Red Hat can certainly say that SystemTap is obviously a priority on their OS, and they can only make best effort for others. I said this in the talk. Indeed, a working SystemTap should be an incentive to run RHEL. It is a compelling argument -- the benefits of a working SystemTap are enormous (which I also explained in the talk). Sun made basically the same argument for switching to Solaris: a working DTrace.

Although, I'm not sure that using SystemTap is entirely safe for production yet, which I said was the most important priority. I notice that this related kernel panic is still not fixed:

http://sourceware.org/bugzilla/show_bug.cgi?id=2725

Although some recent and promising progress has happened in the past few months, as noted by the bug! I only care about this bug because I sometimes trace large subsets of the kernel (eg, all functions in a module or driver), and I think I've hit the same related issue. I don't actually need to trace everything.

You said that DTrace can trace from userspace to kernel, which SystemTap can't. I'm not sure if there's a specific case you're referring to, but SystemTap nowadays can indeed trace userspace to kernel (via uprobes), and a lot of work has been happening to get SystemTap userspace tapsets to work.

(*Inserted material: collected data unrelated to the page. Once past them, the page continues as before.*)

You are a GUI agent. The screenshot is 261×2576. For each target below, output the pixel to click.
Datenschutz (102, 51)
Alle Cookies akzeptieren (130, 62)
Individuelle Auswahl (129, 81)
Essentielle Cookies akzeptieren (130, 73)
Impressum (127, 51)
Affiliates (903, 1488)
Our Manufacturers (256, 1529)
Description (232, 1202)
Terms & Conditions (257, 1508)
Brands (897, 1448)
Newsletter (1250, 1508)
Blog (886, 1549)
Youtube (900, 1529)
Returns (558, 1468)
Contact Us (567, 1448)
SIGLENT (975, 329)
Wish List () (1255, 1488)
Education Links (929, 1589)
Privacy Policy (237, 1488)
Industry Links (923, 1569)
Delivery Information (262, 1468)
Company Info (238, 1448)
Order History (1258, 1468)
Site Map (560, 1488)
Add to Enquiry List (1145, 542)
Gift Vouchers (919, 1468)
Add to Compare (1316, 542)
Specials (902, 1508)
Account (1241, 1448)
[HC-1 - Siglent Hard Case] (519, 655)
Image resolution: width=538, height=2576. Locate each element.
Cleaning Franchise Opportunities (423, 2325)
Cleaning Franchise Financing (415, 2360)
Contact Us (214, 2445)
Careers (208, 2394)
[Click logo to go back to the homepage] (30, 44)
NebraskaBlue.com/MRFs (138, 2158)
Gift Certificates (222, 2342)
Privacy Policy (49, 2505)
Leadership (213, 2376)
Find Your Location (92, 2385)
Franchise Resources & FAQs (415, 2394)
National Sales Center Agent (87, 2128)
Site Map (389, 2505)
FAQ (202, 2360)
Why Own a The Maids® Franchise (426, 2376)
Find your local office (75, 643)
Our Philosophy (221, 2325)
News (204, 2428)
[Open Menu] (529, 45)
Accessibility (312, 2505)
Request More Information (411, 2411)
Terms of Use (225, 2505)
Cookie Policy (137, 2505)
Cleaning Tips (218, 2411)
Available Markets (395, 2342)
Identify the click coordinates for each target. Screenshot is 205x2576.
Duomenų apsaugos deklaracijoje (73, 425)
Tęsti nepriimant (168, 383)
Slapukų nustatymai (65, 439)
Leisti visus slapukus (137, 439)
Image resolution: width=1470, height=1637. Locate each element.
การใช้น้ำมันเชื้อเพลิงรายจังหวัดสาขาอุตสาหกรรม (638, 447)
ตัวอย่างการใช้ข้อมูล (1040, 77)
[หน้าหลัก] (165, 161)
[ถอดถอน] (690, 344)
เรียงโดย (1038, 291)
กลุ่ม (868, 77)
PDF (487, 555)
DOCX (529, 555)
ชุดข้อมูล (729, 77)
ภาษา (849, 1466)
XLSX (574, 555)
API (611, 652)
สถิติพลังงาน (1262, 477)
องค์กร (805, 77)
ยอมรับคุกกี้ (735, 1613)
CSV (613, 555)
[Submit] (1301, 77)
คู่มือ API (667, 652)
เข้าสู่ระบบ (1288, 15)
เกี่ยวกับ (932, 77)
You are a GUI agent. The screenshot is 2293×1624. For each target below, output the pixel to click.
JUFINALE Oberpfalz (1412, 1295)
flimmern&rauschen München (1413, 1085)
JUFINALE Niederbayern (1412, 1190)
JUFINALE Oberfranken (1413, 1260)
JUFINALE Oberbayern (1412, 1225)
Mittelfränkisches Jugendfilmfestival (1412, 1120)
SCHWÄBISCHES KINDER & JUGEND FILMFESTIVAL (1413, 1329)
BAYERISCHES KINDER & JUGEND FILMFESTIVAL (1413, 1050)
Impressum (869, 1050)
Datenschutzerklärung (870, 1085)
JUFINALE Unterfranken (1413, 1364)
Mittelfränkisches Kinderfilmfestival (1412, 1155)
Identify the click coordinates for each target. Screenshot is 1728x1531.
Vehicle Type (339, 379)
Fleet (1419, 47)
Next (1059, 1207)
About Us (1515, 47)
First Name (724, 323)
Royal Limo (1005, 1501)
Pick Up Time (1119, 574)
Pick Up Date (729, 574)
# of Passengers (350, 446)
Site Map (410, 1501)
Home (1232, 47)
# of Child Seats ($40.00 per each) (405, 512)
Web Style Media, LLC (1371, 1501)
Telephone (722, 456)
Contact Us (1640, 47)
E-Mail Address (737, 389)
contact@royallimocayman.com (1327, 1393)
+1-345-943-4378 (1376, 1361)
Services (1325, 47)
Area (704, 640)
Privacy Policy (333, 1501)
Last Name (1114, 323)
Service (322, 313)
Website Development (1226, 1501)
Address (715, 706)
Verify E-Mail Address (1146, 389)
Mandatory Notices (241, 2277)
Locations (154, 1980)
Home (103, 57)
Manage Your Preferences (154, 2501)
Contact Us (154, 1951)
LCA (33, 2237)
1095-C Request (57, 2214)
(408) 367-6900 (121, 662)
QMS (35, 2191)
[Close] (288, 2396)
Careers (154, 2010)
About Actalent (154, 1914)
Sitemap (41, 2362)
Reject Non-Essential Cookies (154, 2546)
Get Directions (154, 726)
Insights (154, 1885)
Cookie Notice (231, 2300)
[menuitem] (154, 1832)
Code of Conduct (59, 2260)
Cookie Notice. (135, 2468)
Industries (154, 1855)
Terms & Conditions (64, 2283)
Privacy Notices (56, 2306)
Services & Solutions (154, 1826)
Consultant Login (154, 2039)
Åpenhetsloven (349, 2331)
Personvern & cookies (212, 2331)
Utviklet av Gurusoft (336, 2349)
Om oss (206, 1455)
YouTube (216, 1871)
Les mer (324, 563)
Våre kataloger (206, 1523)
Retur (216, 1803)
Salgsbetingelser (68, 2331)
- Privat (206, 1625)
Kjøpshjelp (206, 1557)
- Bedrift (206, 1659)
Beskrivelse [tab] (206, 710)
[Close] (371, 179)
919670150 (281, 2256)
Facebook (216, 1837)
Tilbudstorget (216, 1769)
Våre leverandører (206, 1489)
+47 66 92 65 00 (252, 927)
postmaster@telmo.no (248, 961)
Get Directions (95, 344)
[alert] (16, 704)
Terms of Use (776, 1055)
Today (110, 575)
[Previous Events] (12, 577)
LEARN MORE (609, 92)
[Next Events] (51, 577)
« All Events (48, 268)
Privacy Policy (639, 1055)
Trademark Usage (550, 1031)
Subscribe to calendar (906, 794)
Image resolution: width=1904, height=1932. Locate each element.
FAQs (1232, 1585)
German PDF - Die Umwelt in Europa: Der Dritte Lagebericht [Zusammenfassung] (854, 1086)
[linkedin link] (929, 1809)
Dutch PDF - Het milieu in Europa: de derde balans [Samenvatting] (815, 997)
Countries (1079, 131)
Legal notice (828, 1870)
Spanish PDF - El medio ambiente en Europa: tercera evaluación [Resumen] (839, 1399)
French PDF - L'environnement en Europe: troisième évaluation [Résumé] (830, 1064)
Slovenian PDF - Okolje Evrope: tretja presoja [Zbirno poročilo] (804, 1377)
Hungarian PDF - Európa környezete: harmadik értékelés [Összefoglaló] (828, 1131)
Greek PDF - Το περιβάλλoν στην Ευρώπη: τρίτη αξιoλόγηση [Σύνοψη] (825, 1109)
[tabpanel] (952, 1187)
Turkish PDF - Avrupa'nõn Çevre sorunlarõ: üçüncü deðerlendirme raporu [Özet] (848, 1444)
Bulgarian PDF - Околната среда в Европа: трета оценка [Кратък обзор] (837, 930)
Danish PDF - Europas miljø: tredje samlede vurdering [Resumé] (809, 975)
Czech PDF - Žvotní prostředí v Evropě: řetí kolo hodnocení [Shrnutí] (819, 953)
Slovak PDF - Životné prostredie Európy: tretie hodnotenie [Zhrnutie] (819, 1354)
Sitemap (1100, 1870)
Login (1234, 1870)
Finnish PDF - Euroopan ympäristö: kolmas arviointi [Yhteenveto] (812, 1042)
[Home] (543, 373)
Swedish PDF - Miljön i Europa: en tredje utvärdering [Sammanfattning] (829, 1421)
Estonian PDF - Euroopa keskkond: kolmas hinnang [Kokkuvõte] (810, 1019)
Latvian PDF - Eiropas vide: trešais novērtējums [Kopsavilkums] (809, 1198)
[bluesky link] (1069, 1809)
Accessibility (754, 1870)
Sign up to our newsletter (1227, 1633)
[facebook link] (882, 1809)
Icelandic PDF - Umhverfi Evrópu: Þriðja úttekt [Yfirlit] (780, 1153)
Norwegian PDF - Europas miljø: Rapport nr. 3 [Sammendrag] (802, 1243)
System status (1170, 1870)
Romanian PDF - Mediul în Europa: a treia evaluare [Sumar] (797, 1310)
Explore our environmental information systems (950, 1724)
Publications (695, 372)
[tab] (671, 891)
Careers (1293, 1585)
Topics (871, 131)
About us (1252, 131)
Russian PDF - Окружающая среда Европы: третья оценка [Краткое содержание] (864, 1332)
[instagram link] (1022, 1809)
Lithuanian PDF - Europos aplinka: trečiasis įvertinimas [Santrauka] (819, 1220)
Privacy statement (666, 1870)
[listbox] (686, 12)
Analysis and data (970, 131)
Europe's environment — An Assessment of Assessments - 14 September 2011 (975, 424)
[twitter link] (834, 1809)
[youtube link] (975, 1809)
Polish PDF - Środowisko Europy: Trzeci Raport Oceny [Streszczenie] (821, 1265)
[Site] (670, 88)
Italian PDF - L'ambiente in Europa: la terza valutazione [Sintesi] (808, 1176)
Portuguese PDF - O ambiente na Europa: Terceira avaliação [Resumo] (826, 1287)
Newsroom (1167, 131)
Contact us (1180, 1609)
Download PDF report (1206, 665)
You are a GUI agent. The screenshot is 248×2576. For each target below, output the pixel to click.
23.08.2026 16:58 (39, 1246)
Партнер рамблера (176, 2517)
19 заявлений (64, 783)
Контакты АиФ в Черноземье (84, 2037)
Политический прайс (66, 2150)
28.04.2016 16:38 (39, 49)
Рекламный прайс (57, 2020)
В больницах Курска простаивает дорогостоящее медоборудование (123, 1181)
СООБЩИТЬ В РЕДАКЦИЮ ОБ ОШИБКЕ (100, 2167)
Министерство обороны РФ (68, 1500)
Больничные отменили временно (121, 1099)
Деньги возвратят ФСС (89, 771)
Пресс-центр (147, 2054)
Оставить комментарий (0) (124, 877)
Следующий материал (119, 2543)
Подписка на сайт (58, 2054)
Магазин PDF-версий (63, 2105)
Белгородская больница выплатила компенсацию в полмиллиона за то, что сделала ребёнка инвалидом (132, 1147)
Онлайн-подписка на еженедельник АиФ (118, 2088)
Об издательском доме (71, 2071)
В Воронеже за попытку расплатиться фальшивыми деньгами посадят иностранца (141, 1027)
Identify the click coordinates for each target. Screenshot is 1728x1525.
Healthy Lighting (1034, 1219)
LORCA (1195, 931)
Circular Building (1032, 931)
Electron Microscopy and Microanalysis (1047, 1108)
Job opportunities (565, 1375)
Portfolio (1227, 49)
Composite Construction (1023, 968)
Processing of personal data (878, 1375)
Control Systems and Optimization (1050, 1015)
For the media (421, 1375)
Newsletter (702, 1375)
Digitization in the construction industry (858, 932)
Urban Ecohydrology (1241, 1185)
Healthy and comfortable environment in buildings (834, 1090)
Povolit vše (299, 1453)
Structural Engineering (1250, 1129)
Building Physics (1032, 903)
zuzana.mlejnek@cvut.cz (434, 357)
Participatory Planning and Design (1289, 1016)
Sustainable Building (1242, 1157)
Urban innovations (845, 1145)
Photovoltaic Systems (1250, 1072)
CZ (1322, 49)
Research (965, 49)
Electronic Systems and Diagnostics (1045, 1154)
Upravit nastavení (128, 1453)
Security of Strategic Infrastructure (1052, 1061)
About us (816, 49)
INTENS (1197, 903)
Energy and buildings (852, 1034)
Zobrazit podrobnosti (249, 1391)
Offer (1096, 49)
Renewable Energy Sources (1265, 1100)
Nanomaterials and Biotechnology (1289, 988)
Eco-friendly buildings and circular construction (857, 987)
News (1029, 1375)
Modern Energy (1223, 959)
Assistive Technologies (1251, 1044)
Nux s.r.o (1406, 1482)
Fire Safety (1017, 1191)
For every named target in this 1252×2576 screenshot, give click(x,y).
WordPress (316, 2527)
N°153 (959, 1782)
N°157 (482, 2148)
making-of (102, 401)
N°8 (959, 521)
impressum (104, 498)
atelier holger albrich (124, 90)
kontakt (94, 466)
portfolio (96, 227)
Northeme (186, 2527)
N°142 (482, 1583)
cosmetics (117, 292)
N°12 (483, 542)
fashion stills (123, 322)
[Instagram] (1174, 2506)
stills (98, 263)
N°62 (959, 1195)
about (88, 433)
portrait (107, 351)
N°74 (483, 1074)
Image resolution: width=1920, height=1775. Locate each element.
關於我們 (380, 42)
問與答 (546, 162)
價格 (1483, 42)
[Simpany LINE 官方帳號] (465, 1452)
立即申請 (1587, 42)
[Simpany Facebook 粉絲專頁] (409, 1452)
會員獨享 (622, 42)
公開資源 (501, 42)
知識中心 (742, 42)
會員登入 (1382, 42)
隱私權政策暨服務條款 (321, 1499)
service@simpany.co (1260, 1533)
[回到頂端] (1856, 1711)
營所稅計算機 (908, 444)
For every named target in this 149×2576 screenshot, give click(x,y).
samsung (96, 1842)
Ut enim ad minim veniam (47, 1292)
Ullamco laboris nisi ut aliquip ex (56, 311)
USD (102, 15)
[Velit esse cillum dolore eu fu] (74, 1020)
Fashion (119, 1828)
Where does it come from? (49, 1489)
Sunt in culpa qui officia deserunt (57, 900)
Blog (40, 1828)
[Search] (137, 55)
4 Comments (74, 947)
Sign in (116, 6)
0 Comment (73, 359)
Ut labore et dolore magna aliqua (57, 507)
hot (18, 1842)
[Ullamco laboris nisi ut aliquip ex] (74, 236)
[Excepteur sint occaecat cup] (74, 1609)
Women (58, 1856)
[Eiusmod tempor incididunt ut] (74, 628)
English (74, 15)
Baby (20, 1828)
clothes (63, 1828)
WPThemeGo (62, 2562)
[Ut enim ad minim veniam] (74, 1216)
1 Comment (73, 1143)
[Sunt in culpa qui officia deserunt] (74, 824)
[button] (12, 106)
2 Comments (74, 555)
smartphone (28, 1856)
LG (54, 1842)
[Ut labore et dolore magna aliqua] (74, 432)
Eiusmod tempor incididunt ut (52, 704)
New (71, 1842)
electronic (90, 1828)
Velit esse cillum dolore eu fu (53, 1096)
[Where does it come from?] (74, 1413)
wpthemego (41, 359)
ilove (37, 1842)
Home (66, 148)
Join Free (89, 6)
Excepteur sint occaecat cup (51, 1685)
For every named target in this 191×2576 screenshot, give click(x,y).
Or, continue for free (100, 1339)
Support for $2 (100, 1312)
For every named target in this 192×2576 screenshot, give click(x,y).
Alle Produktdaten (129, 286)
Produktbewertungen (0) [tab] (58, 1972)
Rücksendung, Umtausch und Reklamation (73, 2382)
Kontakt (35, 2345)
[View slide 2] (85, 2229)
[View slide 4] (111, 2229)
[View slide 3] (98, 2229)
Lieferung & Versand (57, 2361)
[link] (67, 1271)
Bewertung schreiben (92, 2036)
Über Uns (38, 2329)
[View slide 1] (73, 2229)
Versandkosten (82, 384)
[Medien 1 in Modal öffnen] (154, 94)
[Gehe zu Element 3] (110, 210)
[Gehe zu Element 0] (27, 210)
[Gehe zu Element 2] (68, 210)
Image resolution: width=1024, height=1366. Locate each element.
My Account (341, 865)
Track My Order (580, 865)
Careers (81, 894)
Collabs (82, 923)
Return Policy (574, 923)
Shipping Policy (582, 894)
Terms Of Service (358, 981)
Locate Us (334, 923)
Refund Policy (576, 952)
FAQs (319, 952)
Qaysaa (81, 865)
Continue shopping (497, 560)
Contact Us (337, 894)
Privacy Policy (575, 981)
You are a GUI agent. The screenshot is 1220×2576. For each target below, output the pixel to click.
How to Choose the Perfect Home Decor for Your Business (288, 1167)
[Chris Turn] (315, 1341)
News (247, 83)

As for setting up SystemTap being difficult on distros that don't support or maintain SystemTap. Well, almost all of my customers run Ubuntu. If they hit perf issues, do I convince them to switch to RHEL? (The approach that Sun made for DTrace.) Or is this a problem to be taking up with the other Linux distro maintainers? Which goes back to my original point: when will Linux get this? :-)

1 comments

Is it problematic to install SystemTap on Ubuntu? On Debian systems it's straightforward.

apt-get install systemtap linux-image-amd64-dbg

It's not too much harder, but requires a non-default respository, so mildly harder. Quasi-official instructions here: https://wiki.ubuntu.com/Kernel/Systemtap

The difference is that, as of the past few releases, Ubuntu doesn't ship a -dbg kernel package in the main repository like Debian does. Instead they've come up with a new system to ship 'debug symbol' variants of all packages, with a -dbgsym suffix. But they ship them in a separate repository that isn't enabled by default, I guess to avoid confusing end-users (ddebs.ubuntu.com). So you need to configure that repository, install its key, then pull linux-image-$(uname -r)-dbgsym. I guess you might also want to pull the debug-symbol versions of the main libraries as well.